# Simple Fourier coefficient exponential

1. Dec 24, 2016

### binbagsss

1. The problem statement, all variables and given/known data

I think I am being stupid, I am trying to show that

$\int^{T}_{0} e^i\frac{2\pi(n-m)t}{T} dt = 0$ [1] if $n \neq m$
$= T$ if $n=m$, $T$ the period.

2. Relevant equations

I am using the following $cos$ and $sin$ orthogonal identities:

1) $\int^{2 \pi / g}_0 sin ( n g x) sin ( m g x ) dx = \delta_{nm}$
2) $\int^{2 \pi / g}_0 cos ( n g x) cos ( m g x ) dx = \delta_{nm}$
3) $\int^{2 \pi / g}_0 sin ( n g x) cos ( m g x ) dx = \delta_{nm}$

3. The attempt at a solution

$e^i\frac{2\pi(n-m)t}{T} dt = e^i\frac{2\pi(n)t}{T} . e^i\frac{2\pi(n-m)t}{T}$
(Let $g=\frac { 2 \pi i}{T}$)
$= (cos ( g n t) + i sin (gnt) ).(cos ( g m t) - i sin ( g m t))$

So using the orthogonal identities [1] the contribution to [1] from the $coscos$ and $sinsin$ term gives $2 \delta _{nm}$, and then from the cross $sin$ and $cos$ terms I am getting

$i \delta_{nm} - i \delta_{nm} = 0$.

So I am getting $2 \delta _{nm}$

Which I can see straight off is wrong since I am not dividing by the period to get the coefficient. (independent of it)

2. Dec 24, 2016

### Ssnow

mmmhh, I think $g=\frac{2\pi}{T}$, using the orthogonal relations is good, in fact another way can be calculating directing the integral treating $i$ as a constant, in this way you can see the rersult that is still immediate ...

Ssnow

3. Dec 24, 2016

### Ray Vickson

If $a \neq 0$ we have
$$\int_0^T e^{i a t/T} \, dt = \frac{1}{a} iT \left(1-e^{ia}\right)$$.
Put $a = 2 \pi (n-m)$ and simplify, assuming $n,m$ are unequal integers.

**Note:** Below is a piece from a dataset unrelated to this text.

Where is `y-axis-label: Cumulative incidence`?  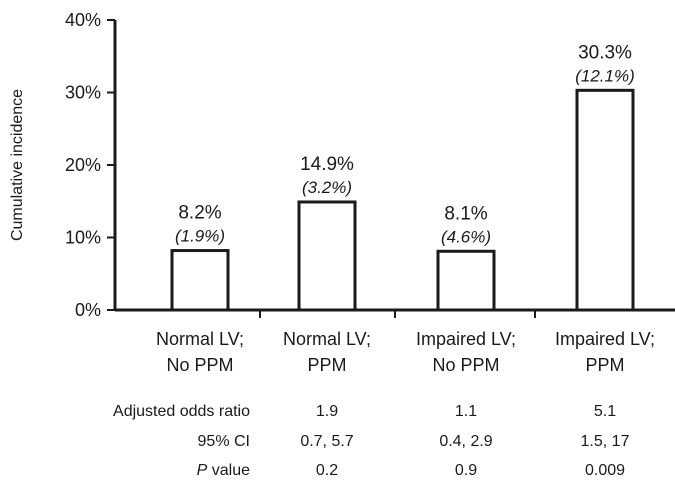 y-axis-label: Cumulative incidence is located at coordinates (18, 165).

Of course, when $a=0$ the integral is just $\int_0^T 1 \, dt.$.

4. Dec 24, 2016

### binbagsss

so where have I gone wrong?

5. Dec 24, 2016

### binbagsss

but what is the error in my working anybody please?

6. Dec 24, 2016

### Ray Vickson

Your equations (1), (2), (3) are incorrect. $\int_0^{2\pi/g} \cos(n g t) \cos(m g t) \, dt = c \delta_{m,n} ,$ but $c \neq 1$.